» WHAT IS BEING ASKED
After the line containing "Given: Click the black", write nothing more; before it, reproduce every line of the material below exactly, starting with the first.

[Start of Attachment]

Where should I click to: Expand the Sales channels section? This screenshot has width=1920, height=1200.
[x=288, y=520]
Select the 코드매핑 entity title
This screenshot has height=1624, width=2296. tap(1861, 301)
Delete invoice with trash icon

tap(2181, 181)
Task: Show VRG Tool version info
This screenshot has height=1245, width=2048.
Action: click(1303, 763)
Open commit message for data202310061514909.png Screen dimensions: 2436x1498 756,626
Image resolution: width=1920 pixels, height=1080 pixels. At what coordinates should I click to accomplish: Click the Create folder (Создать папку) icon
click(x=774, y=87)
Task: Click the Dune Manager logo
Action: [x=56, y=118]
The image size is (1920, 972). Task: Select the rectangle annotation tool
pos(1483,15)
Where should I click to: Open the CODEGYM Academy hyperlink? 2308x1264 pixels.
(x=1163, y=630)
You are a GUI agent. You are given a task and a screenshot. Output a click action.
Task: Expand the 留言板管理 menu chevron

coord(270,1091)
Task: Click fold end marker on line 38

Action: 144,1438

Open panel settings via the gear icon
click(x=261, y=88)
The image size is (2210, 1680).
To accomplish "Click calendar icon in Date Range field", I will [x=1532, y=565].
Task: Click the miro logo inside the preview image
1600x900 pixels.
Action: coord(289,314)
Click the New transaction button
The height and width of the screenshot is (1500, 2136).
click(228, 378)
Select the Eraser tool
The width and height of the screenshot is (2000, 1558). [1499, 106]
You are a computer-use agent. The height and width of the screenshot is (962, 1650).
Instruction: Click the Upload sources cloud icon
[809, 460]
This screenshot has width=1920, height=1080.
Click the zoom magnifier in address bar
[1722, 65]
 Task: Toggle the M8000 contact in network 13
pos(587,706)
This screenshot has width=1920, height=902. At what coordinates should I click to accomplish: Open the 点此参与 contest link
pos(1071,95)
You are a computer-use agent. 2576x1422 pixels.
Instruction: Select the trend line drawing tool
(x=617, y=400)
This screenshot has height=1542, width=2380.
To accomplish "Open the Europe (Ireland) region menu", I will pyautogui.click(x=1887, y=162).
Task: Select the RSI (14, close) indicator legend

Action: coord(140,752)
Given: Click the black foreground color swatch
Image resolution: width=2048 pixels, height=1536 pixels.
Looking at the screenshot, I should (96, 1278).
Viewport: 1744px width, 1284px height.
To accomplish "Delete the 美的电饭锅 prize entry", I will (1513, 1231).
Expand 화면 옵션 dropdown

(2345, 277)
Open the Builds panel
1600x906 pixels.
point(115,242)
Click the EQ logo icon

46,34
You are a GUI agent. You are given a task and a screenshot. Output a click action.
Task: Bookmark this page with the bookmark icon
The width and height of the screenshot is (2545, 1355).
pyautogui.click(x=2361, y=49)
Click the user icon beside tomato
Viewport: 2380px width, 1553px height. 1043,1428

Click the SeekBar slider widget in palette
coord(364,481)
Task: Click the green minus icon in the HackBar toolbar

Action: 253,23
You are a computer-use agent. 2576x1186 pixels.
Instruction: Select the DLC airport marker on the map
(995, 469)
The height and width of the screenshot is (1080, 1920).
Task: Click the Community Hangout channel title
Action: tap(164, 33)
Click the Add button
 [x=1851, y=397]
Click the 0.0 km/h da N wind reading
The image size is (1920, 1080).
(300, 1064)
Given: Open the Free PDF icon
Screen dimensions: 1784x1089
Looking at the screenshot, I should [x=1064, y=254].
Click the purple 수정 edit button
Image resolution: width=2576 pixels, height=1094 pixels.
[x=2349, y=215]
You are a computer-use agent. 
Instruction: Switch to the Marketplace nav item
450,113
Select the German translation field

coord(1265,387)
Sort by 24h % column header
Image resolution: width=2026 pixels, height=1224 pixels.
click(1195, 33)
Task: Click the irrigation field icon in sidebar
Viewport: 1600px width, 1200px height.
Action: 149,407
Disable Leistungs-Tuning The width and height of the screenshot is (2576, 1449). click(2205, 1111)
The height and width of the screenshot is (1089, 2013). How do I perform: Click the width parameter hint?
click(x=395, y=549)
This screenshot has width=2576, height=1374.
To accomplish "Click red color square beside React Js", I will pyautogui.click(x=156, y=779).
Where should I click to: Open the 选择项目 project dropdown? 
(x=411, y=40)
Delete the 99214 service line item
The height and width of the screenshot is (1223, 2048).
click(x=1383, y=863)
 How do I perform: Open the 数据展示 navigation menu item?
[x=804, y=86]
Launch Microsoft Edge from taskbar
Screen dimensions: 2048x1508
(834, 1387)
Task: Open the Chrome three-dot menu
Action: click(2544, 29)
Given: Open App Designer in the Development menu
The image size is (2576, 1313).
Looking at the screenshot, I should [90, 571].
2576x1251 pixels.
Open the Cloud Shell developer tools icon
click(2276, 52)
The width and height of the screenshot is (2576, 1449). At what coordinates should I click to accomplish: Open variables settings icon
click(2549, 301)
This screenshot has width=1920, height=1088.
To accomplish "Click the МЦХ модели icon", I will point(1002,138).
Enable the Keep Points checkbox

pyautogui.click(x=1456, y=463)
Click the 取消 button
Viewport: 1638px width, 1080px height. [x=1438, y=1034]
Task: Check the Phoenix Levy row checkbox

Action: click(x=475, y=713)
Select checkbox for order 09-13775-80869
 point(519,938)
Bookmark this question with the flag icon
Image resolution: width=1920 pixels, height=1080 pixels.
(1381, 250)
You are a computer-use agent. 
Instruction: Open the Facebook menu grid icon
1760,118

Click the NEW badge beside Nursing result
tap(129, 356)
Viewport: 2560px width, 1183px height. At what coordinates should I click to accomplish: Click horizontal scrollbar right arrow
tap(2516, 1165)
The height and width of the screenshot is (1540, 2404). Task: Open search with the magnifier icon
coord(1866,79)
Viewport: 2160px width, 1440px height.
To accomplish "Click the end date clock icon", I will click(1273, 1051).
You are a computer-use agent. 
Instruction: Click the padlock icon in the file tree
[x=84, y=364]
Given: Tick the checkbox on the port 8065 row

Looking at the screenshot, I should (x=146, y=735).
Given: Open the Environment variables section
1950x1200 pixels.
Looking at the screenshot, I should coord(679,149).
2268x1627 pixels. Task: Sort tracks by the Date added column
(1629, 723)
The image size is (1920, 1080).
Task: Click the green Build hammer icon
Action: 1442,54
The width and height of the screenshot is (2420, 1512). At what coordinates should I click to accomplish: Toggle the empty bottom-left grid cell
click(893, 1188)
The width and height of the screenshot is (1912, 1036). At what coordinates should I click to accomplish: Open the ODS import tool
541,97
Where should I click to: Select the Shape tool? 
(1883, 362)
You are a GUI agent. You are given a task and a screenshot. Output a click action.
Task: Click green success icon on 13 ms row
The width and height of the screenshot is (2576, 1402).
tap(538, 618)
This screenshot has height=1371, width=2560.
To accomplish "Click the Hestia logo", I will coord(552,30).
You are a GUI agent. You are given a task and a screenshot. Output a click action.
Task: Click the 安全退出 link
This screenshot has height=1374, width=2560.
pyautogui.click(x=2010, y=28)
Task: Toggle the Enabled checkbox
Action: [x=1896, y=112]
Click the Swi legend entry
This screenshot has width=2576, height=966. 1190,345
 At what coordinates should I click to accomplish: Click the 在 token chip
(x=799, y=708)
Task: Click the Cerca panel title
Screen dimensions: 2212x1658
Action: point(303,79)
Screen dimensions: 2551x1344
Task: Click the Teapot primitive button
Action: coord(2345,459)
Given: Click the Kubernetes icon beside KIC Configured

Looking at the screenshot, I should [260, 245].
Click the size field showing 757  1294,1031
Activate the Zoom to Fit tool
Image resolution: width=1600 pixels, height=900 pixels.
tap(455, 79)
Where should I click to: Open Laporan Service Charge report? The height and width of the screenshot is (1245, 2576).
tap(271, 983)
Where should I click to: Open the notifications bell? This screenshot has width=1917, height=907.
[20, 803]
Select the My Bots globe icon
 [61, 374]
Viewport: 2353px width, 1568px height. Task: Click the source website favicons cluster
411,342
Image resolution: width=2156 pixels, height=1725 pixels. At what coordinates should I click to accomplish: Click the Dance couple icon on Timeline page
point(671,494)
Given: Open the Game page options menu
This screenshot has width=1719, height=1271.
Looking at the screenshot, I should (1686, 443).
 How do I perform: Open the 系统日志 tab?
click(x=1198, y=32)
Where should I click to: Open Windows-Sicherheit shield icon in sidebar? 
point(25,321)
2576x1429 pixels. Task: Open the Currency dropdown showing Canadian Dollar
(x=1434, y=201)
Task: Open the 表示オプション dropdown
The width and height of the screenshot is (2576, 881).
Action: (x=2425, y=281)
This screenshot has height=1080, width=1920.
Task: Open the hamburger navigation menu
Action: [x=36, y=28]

[End of Attachment]

» EXERCISE SOLUTION
Where should I click to: Expand the Sales channels section? This screenshot has width=1920, height=1200.
[x=288, y=520]
Select the 코드매핑 entity title
This screenshot has height=1624, width=2296. tap(1861, 301)
Delete invoice with trash icon

tap(2181, 181)
Task: Show VRG Tool version info
This screenshot has height=1245, width=2048.
Action: click(1303, 763)
Open commit message for data202310061514909.png Screen dimensions: 2436x1498 756,626
Image resolution: width=1920 pixels, height=1080 pixels. At what coordinates should I click to accomplish: Click the Create folder (Создать папку) icon
click(x=774, y=87)
Task: Click the Dune Manager logo
Action: [x=56, y=118]
The image size is (1920, 972). Task: Select the rectangle annotation tool
pos(1483,15)
Where should I click to: Open the CODEGYM Academy hyperlink? 2308x1264 pixels.
(x=1163, y=630)
You are a GUI agent. You are given a task and a screenshot. Output a click action.
Task: Expand the 留言板管理 menu chevron

coord(270,1091)
Task: Click fold end marker on line 38

Action: 144,1438

Open panel settings via the gear icon
click(x=261, y=88)
The image size is (2210, 1680).
To accomplish "Click calendar icon in Date Range field", I will [x=1532, y=565].
Task: Click the miro logo inside the preview image
1600x900 pixels.
Action: coord(289,314)
Click the New transaction button
The height and width of the screenshot is (1500, 2136).
click(228, 378)
Select the Eraser tool
The width and height of the screenshot is (2000, 1558). [1499, 106]
You are a computer-use agent. The height and width of the screenshot is (962, 1650).
Instruction: Click the Upload sources cloud icon
[809, 460]
This screenshot has width=1920, height=1080.
Click the zoom magnifier in address bar
[1722, 65]
 Task: Toggle the M8000 contact in network 13
pos(587,706)
This screenshot has width=1920, height=902. At what coordinates should I click to accomplish: Open the 点此参与 contest link
pos(1071,95)
You are a computer-use agent. 2576x1422 pixels.
Instruction: Select the trend line drawing tool
(x=617, y=400)
This screenshot has height=1542, width=2380.
To accomplish "Open the Europe (Ireland) region menu", I will pyautogui.click(x=1887, y=162).
Task: Select the RSI (14, close) indicator legend

Action: coord(140,752)
Given: Click the black foreground color swatch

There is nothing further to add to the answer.